My grandmother was as solid and constant as her house and I still missed her.
There were others I missed too: my father, who had died when I was nineteen; the man my estranged husband had been before he betrayed me; and my mother, who -- though still alive -- had always been just beyond the reach of my arms.
"You don't even make an effort to like Cooper," Lilly finally said, bringing me back to the present.

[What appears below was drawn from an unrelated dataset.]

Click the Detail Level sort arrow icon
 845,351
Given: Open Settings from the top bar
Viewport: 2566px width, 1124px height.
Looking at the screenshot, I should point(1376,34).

"That's not true, sweetheart. I just worry that he has so much influence over you that you are losing yourself in him."
"That is not at all what's happening. I'm still who I was before I met him; I'm just in love now."
It wouldn't do any good to remind Lilly of the male friends she had forsaken because Cooper was jealous of them, or the extracurricular activities she had abandoned since they'd met.
My knowledge of psychology had never helped when it came to raising my own daughter. Only my grandmother's sage advice had guided me through the minefields of motherhood. But she was gone -- dying only weeks after my mother had moved her to San Francisco. I had fought to keep her in her own home, suggesting we hire nurses to help her navigate the maze of senility that was confusing her mind, but my mother and her second husband had moved her out west to be near them.
It had killed the little that was left of my grandmother to be away from her gardens, her beach, and her chintz-covered couches. How could she have been comfortable in a house that was a stark reflection of the Oriental culture my mother had embraced since moving out to California?
Lilly poured herself more tea and rearranged her legs beneath her. She was restless in the one place I never was. When snow covered the ground and dusted the evergreens that sheltered the house from the winter winds coming off the sound, I found solace there. Lighting fires in the great stone fireplace, making spiced cider, and reading mysteries was as satisfying an escape as basking in the summer sun on the small private beach or getting dirty working in the extensive English cottage gardens.
In the winter, the house smelled of pine and burning wood. In the spring the scent of lilacs filled every room until the roses took over in June. It was a house for all seasons. But Lilly, who was a junior in a private high school in New York City, had not been here for months. When Cooper was in the city, she stayed there to be with him, and on the weekends Cooper remained at school, Lilly preferred to be with her father and work with him in his darkroom.
That late March weekend, since it was my birthday, Lilly had acquiesced to come to Connecticut with me.
As a child of separated parents, Lilly's life had been less complicated than most, since her father and I still lived under the same roof, just on different floors. Robert and I owned a brownstone in Greenwich Village on West Ninth Street, and when we split up, he just moved upstairs to his studio, while Lilly and I continued living on the second floor. The office where I practice psychotherapy occupies the first floor.
Even though Robert and I had been apart for five years, neither of us had remarried, so Lilly had not yet felt the full tragedy the dissolution of a union can cause a child. Where he and I slept had less of an effect on her than a divorce would have. At least that was what I hoped.
It had taken years for our separation to cease having an effect on me, but I was over it finally. Cured, healed, and pain free, I had finally called a divorce lawyer to schedule a meeting and begin proceedings.